— Start of Data shown —
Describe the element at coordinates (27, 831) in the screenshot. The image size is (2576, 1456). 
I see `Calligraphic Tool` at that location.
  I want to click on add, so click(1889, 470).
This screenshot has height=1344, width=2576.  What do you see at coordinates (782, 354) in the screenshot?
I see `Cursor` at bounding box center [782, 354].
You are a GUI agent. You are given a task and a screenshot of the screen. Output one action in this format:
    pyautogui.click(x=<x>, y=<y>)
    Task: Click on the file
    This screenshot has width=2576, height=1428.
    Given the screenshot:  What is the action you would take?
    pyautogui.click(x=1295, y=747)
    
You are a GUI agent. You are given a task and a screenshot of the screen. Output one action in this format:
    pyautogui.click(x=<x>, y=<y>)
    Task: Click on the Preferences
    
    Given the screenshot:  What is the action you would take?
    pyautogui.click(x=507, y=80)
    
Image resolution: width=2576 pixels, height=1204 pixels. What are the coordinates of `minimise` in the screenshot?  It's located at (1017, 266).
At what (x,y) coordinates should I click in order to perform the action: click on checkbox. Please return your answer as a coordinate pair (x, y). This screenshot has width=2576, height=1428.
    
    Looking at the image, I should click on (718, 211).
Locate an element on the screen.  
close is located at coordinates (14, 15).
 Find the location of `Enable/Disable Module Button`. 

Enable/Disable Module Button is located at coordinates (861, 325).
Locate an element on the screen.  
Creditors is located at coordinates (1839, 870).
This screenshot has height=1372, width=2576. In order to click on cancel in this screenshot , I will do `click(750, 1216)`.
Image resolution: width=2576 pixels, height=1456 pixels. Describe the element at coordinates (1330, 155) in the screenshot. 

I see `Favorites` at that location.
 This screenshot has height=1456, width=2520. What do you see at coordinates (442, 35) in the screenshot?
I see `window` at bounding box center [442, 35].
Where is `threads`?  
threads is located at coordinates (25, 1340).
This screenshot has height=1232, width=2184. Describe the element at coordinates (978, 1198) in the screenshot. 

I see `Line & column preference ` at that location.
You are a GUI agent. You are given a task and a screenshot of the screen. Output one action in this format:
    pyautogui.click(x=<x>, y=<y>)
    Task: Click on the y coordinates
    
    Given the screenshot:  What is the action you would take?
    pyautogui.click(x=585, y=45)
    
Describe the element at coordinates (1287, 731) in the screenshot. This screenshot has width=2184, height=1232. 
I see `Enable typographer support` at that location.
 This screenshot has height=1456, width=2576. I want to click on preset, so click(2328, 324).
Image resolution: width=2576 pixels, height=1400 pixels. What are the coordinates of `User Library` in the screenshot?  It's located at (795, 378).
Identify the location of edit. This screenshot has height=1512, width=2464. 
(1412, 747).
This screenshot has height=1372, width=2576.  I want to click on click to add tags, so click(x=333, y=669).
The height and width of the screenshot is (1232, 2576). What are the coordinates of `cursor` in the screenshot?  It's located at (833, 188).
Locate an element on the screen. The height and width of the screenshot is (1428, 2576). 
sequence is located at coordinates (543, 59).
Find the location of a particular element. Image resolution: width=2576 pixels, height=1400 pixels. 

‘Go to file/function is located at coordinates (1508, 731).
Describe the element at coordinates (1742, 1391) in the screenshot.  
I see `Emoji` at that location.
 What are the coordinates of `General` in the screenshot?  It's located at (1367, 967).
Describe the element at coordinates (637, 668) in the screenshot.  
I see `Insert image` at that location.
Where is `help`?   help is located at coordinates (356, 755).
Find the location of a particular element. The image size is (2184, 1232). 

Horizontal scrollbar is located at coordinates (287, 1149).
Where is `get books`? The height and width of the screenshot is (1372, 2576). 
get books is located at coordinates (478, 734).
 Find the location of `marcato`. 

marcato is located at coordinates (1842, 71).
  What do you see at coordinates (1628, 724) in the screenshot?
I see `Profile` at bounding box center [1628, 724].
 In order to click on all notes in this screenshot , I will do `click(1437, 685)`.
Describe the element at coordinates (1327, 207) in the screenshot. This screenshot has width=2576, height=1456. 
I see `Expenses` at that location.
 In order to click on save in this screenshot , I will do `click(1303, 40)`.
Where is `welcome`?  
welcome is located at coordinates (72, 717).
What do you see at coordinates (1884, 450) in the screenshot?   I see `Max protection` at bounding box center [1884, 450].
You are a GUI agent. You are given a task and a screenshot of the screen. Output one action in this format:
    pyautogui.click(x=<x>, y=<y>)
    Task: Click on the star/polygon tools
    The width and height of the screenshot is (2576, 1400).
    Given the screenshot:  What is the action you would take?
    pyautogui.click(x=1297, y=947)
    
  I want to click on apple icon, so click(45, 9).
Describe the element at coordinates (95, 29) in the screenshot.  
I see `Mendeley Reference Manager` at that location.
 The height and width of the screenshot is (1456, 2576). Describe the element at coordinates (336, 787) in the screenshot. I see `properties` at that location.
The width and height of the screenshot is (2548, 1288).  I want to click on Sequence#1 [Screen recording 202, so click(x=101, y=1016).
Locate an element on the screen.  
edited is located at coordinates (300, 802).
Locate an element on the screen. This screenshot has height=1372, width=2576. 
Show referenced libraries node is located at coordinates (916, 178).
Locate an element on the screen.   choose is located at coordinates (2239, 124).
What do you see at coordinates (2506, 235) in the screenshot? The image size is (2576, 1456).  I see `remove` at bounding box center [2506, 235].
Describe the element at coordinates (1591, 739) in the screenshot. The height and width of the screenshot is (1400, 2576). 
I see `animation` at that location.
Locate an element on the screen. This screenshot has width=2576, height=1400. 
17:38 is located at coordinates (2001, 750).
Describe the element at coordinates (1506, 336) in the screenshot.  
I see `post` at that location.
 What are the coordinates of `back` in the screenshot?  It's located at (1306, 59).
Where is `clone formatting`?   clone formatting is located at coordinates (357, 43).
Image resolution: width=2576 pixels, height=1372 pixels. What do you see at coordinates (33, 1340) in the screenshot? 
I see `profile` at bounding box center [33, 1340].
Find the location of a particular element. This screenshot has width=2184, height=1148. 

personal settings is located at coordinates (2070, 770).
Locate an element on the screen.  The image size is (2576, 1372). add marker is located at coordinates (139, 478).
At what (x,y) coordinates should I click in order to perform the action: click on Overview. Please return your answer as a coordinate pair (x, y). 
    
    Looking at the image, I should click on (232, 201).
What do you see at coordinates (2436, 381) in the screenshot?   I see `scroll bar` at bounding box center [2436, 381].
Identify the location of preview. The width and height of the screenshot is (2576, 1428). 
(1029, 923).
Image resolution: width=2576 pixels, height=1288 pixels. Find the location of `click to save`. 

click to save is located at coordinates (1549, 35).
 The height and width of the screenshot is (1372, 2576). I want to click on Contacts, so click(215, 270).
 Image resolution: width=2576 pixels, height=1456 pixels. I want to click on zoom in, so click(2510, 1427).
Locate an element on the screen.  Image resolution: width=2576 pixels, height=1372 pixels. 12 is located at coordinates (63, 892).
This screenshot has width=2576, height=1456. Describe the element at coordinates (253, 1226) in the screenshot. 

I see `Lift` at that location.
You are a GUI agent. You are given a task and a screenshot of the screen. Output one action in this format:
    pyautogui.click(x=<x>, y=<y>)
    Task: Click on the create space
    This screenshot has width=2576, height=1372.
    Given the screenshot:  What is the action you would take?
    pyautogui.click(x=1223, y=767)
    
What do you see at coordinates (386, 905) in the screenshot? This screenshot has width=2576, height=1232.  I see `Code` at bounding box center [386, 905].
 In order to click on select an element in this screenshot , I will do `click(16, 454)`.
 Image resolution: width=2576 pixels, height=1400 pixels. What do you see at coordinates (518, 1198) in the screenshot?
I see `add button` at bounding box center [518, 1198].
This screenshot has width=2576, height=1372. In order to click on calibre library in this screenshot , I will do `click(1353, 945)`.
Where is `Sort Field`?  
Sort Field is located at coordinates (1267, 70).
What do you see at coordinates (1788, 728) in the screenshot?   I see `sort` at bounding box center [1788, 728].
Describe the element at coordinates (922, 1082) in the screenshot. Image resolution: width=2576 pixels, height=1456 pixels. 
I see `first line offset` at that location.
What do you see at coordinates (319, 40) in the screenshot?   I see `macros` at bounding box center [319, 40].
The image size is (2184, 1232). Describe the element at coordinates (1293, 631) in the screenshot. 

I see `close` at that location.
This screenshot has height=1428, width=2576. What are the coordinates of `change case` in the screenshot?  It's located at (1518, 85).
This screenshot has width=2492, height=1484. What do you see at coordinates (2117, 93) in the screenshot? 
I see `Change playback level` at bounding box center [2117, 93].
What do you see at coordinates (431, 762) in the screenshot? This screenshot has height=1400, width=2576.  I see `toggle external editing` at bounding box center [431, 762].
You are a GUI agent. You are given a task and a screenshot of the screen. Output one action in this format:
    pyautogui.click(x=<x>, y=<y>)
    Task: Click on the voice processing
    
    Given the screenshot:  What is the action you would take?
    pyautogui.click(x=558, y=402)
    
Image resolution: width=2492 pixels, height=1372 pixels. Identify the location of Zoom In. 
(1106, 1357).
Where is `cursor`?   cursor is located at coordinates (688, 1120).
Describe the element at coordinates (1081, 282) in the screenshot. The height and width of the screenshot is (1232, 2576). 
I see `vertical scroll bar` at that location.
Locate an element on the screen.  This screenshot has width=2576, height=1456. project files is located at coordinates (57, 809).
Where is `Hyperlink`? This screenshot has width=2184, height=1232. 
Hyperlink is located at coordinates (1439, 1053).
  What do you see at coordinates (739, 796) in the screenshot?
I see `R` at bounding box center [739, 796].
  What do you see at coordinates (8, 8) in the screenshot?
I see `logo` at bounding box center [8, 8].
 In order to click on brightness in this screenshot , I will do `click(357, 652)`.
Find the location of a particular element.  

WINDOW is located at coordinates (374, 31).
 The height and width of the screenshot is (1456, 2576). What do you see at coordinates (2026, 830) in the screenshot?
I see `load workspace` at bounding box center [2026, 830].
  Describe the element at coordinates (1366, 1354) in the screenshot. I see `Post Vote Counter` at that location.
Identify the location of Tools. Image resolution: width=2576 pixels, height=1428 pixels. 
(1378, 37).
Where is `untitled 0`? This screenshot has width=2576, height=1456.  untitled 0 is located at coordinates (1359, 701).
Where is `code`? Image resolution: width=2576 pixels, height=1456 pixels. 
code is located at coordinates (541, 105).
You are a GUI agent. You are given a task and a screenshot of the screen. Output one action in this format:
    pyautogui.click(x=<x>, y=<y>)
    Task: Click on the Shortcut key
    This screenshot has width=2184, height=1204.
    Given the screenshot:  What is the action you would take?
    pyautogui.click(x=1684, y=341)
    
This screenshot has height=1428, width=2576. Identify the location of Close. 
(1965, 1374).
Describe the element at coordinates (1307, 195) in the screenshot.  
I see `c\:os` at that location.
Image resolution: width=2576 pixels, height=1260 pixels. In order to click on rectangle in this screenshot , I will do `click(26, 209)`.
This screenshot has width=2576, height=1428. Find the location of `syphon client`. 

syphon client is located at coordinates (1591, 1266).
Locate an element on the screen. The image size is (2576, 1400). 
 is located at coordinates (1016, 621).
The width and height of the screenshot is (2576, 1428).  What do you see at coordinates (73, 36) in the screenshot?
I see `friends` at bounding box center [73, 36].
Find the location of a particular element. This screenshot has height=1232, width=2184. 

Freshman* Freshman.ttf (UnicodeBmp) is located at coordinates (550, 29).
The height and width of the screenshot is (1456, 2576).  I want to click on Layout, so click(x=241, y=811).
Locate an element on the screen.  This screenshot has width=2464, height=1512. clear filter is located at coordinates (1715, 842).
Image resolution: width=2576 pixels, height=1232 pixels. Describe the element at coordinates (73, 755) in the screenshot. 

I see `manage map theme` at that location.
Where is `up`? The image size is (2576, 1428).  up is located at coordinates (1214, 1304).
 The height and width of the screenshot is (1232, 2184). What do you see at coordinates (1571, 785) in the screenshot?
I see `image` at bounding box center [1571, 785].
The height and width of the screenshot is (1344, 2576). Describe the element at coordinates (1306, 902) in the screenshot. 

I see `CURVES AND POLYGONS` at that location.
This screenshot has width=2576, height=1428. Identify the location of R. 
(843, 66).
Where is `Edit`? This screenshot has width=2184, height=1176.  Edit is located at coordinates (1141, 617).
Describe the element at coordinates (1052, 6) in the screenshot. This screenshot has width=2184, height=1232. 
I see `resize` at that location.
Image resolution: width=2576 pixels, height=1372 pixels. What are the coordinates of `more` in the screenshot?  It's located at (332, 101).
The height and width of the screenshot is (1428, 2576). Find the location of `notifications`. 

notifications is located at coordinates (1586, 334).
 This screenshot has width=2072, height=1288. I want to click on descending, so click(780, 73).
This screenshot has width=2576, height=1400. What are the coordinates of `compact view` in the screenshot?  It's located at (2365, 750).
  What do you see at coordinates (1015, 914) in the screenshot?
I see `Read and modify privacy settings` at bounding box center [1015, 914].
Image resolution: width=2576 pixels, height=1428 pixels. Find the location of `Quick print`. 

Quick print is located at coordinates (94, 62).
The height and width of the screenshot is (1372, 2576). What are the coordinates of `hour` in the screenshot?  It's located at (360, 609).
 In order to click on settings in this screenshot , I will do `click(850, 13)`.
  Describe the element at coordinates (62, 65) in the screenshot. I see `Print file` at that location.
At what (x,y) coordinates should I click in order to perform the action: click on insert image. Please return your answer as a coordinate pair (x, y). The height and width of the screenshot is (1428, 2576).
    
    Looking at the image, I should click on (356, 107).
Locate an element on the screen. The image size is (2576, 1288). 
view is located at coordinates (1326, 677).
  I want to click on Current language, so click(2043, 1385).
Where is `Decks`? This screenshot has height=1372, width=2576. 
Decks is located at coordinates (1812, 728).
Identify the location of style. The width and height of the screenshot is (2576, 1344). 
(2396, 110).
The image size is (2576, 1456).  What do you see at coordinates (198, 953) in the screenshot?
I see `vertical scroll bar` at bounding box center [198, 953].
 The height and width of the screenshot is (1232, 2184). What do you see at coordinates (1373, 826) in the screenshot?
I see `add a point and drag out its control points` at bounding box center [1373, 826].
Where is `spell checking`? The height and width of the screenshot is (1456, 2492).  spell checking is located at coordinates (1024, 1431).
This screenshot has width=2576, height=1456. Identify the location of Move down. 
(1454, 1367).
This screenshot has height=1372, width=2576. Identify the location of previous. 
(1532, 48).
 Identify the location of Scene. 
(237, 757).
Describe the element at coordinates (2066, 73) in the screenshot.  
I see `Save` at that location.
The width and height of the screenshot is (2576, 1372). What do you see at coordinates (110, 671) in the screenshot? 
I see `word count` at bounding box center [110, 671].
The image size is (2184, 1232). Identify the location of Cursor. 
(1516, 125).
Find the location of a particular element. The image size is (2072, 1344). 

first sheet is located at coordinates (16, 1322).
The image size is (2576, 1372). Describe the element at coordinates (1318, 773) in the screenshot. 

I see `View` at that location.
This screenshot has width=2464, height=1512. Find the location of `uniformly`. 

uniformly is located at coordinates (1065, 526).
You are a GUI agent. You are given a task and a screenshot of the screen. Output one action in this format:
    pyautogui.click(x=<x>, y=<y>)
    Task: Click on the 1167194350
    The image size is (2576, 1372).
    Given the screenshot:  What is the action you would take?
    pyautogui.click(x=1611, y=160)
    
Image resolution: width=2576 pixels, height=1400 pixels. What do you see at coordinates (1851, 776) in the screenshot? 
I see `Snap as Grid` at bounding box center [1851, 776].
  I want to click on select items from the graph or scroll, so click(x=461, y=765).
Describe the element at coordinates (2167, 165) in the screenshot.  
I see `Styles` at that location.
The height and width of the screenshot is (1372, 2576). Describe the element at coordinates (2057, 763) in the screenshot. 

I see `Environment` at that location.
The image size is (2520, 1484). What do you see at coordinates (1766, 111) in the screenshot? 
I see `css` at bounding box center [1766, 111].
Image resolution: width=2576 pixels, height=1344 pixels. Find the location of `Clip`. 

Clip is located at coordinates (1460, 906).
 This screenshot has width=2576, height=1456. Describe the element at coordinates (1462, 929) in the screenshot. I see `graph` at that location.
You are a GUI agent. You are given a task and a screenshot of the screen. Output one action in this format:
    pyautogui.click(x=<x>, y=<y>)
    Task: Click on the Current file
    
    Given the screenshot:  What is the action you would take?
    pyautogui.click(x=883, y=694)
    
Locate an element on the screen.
— End of Data shown —
What to produce
Recast the lines from the start of the records through the line containing "center [782, 354].", inclusive, as a JSON list of strings with one string per line, omitting blank lines. Include no other lines.

Output of the exercise
[
  "Describe the element at coordinates (27, 831) in the screenshot. The image size is (2576, 1456). ",
  "I see `Calligraphic Tool` at that location.",
  "  I want to click on add, so click(1889, 470).",
  "This screenshot has height=1344, width=2576.  What do you see at coordinates (782, 354) in the screenshot?",
  "I see `Cursor` at bounding box center [782, 354]."
]